Analysis without a methodology can become a fishing expedition, where metrics are examined ad hoc, until the issue is found – if it is at all.
Methodologies documented in more detail on this site are:
- The USE Method: for finding resource bottlenecks
- The TSA Method: for analyzing application time
- Off-CPU Analysis: for analyzing any type of thread wait latency
- Active Benchmarking: for accurate and successful benchmarking
The following briefly summarizes methodologies I've either created or encountered.
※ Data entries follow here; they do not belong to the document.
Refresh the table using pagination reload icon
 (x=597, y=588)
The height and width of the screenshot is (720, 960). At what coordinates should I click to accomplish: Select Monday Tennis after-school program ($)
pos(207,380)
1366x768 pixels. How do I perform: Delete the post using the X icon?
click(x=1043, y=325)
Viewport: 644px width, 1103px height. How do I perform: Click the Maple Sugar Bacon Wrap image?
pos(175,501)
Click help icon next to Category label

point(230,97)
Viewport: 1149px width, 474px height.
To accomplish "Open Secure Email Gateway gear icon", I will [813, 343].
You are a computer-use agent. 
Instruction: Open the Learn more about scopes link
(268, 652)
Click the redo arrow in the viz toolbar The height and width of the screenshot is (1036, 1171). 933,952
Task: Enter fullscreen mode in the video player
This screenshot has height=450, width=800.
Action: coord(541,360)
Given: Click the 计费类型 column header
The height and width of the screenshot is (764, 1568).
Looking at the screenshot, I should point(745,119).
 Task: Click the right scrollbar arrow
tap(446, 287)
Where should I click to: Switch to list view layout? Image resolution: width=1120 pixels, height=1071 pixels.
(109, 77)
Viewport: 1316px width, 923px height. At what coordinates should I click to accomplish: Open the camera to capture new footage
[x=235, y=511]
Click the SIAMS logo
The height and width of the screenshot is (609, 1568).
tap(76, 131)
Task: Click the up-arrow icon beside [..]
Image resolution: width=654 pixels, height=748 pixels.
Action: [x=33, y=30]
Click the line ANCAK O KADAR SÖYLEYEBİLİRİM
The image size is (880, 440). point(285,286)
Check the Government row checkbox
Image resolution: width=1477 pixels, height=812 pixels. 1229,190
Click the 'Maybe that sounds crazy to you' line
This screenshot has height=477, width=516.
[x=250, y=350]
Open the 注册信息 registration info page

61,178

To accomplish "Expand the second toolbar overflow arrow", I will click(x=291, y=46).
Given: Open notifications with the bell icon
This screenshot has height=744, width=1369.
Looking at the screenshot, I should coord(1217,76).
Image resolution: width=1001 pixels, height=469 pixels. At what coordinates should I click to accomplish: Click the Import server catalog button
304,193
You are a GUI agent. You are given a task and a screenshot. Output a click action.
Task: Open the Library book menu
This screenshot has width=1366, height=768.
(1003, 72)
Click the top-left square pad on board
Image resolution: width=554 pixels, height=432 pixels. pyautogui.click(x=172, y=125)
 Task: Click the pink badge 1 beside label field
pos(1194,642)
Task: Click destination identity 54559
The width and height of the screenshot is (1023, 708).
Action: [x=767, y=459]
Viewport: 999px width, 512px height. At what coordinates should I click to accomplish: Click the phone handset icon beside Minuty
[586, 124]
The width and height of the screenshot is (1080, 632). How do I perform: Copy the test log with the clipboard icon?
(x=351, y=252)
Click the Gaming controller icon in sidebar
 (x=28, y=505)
You can print these all out as a cheetsheet/reminder.
Summaries
I first summarized and named various performance methodologies (mostly developed by me) for my USENIX LISA 2012 talk: Performance Analysis Methodology (PDF, slideshare, youtube, USENIX), then later documented them in my Systems Performance book, and the ACMQ article Thinking Methodically about Performance, which was also published in Communications of the ACM, Feb 2013. More detailed references are at the end of this page.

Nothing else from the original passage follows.